Né le 4 avril 1957, le finlandais, cinéphile assidu commença sa carrière en se faisant recaler à l'entrée de l'école de cinéma. Raison : trop cynique. C'est en travaillant sur les films de son frère et en fréquentant les salles de cinéma, qu'il se formera. Réalisateur prolifique, il fut aussi monteur et, désormais, producteur. Filmographie express où l'on a juste oublié ses débuts... comme facteur et ouvrier du bâtiment.

Quoi ? Kaurismä... qui ?

En survolant l'oeuvre d'Aki Kaurismäki, le côté sombre de ses films se dissipe peu à peu : l'humour y est la principale raison d'espérer et d'aimer. Comme dans la vie ?

"L'un n'arrête pas de boire de la vodka, l'autre du café. Ils se réchauffent comme ils peuvent d'une vie triste à mourir. Ce sont deux pauvres types : un petit rabougri qui frime en costume de rocker et une armoire à glace, les cheveux longs et gras, qui n'ouvre pas la bouche. Ils roulent dans une vieille bagnole déglinguée, une Volga break noire. Pour quoi faire ? Pourquoi pas ! Drôle de film. Road movie en noir et blanc, sur une musique de rock (on est en Finlande, dans les années 1960). Un rock bas de gamme, mais qui exprime, tout de même, la révolte d'une génération... tandis que, sur l'écran, déambulent des héros complètement déboussolés. Kaurismäki aime les décalages. Sa méthode est de surprendre, mais, surtout, sans en avoir l'air. Car tout est dérisoire, a-t-il l'air de dire. Et le cinéma n'est peut-être pas plus important ­ ou tout aussi important ­ qu'un verre d'alcool pris sur le coin d'un comptoir avec un copain !

Tatiana est une comédie pince-sans-rire, à l'humour glacé, où, soudain, une situation devient sublime par son absurdité apparente : une grosse femme fume le cigare ; clic-clac ! enfermée dans un placard ! Sans raison... ou plutôt ­ nous le saurons à la fin du film ­ pour une raison idiote. Curieuse balade. Avec des gros plans d'objets que Kaurismäki filme comme des évidences... alors qu'il ne nous explique rien. Mais il lui suffit d'un plan fixe pour nous montrer comment une tasse de thé peut bouleverser le coeur d'un alcoolique ! Ou d'une seule image pour nous faire comprendre qu'un car de touristes est en rade sur le bord de la route : deux mains autour d'une chambre à air. Une roue crevée, et voilà !

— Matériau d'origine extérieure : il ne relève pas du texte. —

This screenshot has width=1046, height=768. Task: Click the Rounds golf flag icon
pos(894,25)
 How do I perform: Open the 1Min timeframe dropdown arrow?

Voilà aussi pourquoi les deux idiots croisent le chemin de deux petites femmes insignifiantes. Deux étrangères ; l'une russe, l'autre estonienne : « Tu vois les deux abrutis finlandais ? On va leur demander de nous emmener au port. » Et les garçons se moquent d'elles, de leur accent... mais ils les prennent à bord. Drôle d'équipée : deux carpes et deux oisillons dans le même bateau. Silences. Le rocker et le muet sont gauches, mufles, embarrassés. Ils jouent les durs et sont pitoyables. Et il ne se passe toujours rien. Enfin, pas grand-chose. Une halte dans un hôtel, dans un hangar, où les deux femmes dansent. Comme ça, juste pour le plaisir...

Car rien n'a vraiment de sens, dans ce film, sinon le plaisir immédiat qu'il procure. Comme dans La Fille aux allumettes ou La Vie de bohème, Aki Kaurismäki dépeint un monde sinistre et dur, où la moindre distraction devient volupté. Parfois, la volupté n'est pas sans cruauté. Amère ironie du malheur : l'ouvrière de La Fille aux allumettes lisait Angélique, marquise des anges dans le bus ; et les modernes protagonistes de Hamlet goes business écoutaient des musiques de variétés à la radio. De toutes petites évasions. Ici, pour échapper à un univers aride, ni la musique ni l'alcool ne suffisent. Mais c'est lorsque quelqu'un pose sa tête sur votre épaule, vous tend la main, que tout paraît magique. Ce sont ces gestes-là, minuscules, qui réchauffent plus que tout et paraissent alors grands et magnifiques.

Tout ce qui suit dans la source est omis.